◆ Data to examine:
# # # # #

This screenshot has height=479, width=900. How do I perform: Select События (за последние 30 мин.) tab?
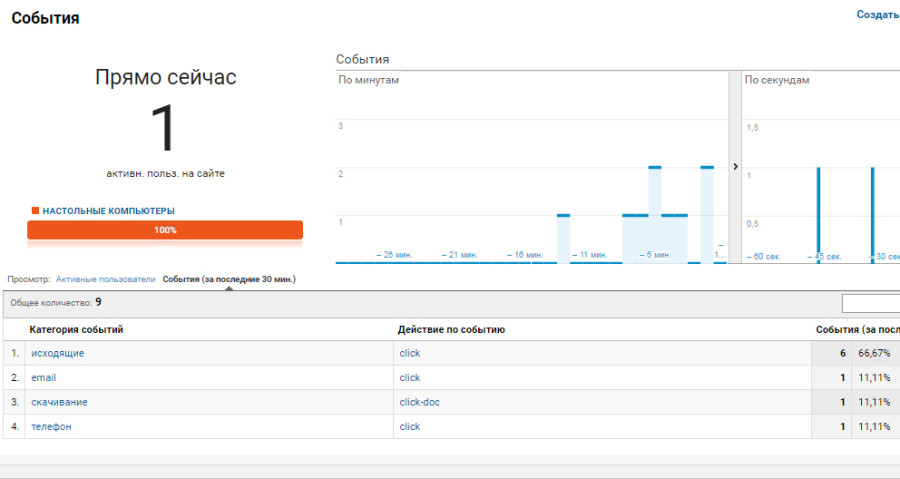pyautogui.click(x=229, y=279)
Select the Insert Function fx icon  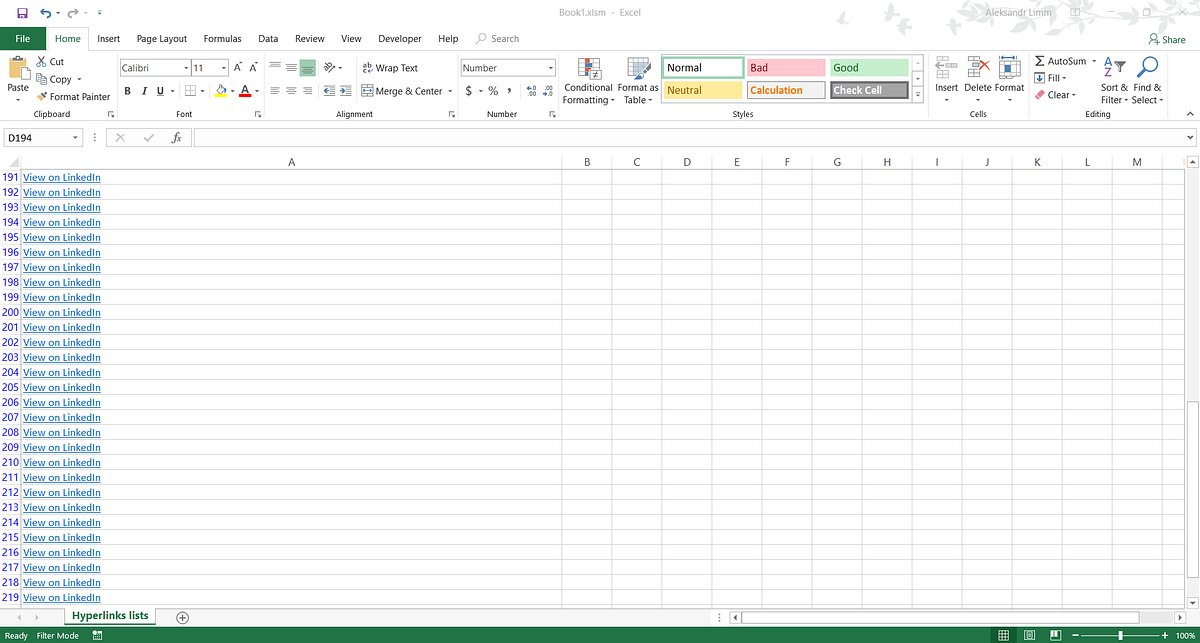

# # # # #

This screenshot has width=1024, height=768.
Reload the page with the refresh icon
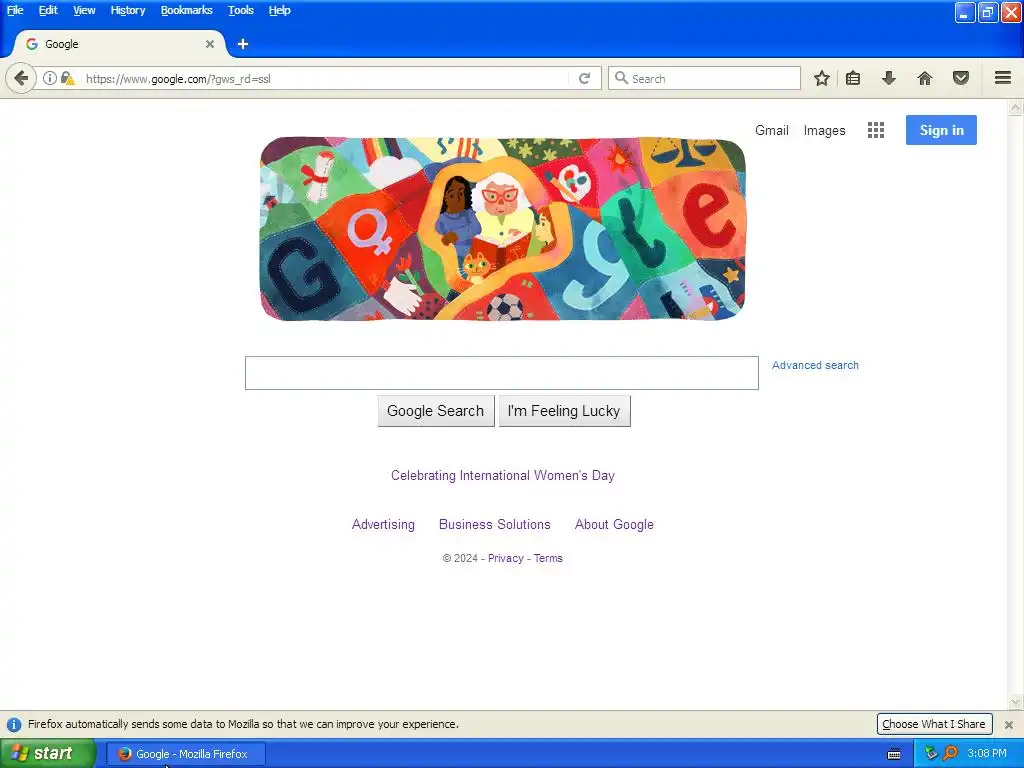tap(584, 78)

# # # # #

◆ Problem to solve:
Out of the records above, return only the lines from the one with "This screenshot has height=479, width=900." through the one with "Select the Insert Function fx icon", exactly, and none of the pictures.

◆ Response:
This screenshot has height=479, width=900. How do I perform: Select События (за последние 30 мин.) tab?
pyautogui.click(x=229, y=279)
Select the Insert Function fx icon  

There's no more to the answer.